But still, Rachel and Ross was the main thing I liked!
Nerd gets cheerleader, scientist gets fashion person, opposites attract - I'm a sucker for that.
And they were likeable. That's all you need. Jennifer Aniston was the it girl of the 90s, and he was probably the unifying character of the group. Surely, getting the it girl of the 90s is going to make him insecure. And mental types rarely know what they truly want.
She, on the ohter hand, is torn between her physical nature and her heart and her mind. She goes for the hot Italian, but falls for the higher potential - a relationship with a mental type.

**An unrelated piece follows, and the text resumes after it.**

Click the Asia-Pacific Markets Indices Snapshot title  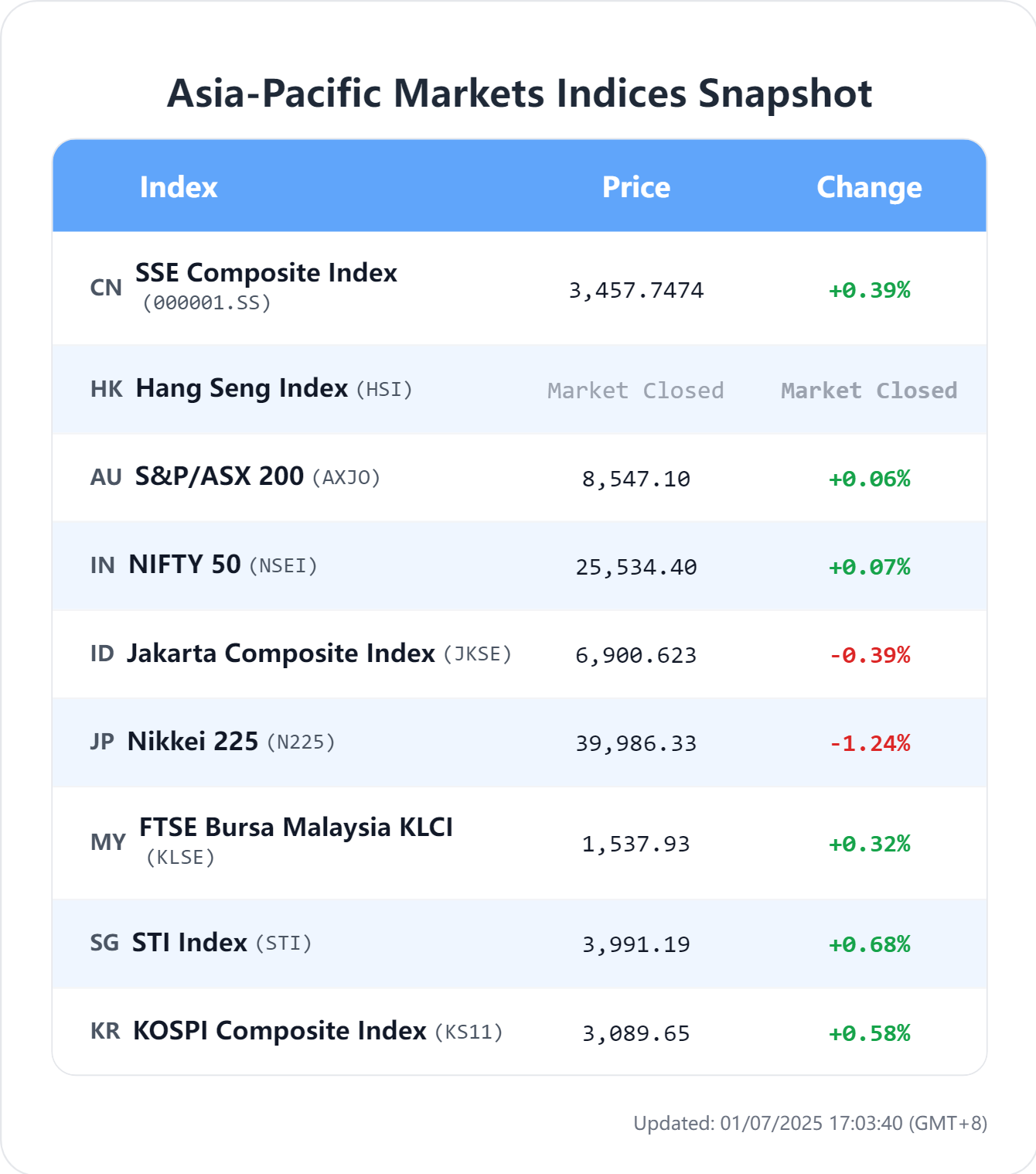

Anyway, just some thoughts.
I do recognize that was some awful and selfish attitudes of each other on their romance but I LOVED THEM, despite of all the craziness.
Great article!
yeah, the weird thing I found, when I was a kid/teenager I found the Ross/Rachel thing challenging and romantic and to a certain degree true, to what I'd like out of my life, but now I've grown up and I believe Chandler/Monica are more like what I'd like my ultimate relationship to be like. Chandler and Monica understood each other, grew together naturally, had that "let's keep it a secret, to not ruin it or put pressure on ourselves" thing. It's just more believable that that's what would happen then the Ross/Rachel arc as much fun they were to watch, and as much as I may relate to that on/off aspect sometimes.